* **Exercise objective**
Everything from the line containing "Task: Open the browser profile icon top right" through the last line of the data below must be copied exactly, with no other lines included.

* **Supplied material**

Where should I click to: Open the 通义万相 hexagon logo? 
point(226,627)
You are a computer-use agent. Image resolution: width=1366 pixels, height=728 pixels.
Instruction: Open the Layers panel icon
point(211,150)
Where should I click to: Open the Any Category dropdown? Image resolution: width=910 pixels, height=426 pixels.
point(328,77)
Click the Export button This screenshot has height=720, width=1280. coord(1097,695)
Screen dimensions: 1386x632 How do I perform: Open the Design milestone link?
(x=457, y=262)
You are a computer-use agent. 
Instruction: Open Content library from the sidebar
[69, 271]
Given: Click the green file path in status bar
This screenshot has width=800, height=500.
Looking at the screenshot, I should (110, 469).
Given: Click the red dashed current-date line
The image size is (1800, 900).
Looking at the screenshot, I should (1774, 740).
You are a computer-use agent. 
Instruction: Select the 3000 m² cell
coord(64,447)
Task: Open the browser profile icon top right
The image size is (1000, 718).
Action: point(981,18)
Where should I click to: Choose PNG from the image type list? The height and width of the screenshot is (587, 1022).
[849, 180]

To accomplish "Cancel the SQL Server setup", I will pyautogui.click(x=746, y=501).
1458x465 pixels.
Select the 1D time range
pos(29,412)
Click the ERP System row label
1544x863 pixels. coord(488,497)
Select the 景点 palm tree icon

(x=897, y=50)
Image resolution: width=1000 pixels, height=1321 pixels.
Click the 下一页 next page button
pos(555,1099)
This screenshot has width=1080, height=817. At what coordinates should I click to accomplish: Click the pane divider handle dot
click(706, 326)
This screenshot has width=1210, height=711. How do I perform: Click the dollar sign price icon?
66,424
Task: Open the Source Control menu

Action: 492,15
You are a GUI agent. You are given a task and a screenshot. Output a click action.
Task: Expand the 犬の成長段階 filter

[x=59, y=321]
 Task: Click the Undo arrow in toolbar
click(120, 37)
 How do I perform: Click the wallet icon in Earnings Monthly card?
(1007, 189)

* **Written reply**
Task: Open the browser profile icon top right
The image size is (1000, 718).
Action: point(981,18)
Where should I click to: Choose PNG from the image type list? The height and width of the screenshot is (587, 1022).
[849, 180]

To accomplish "Cancel the SQL Server setup", I will pyautogui.click(x=746, y=501).
1458x465 pixels.
Select the 1D time range
pos(29,412)
Click the ERP System row label
1544x863 pixels. coord(488,497)
Select the 景点 palm tree icon

(x=897, y=50)
Image resolution: width=1000 pixels, height=1321 pixels.
Click the 下一页 next page button
pos(555,1099)
This screenshot has width=1080, height=817. At what coordinates should I click to accomplish: Click the pane divider handle dot
click(706, 326)
This screenshot has width=1210, height=711. How do I perform: Click the dollar sign price icon?
66,424
Task: Open the Source Control menu

Action: 492,15
You are a GUI agent. You are given a task and a screenshot. Output a click action.
Task: Expand the 犬の成長段階 filter

[x=59, y=321]
 Task: Click the Undo arrow in toolbar
click(120, 37)
 How do I perform: Click the wallet icon in Earnings Monthly card?
(1007, 189)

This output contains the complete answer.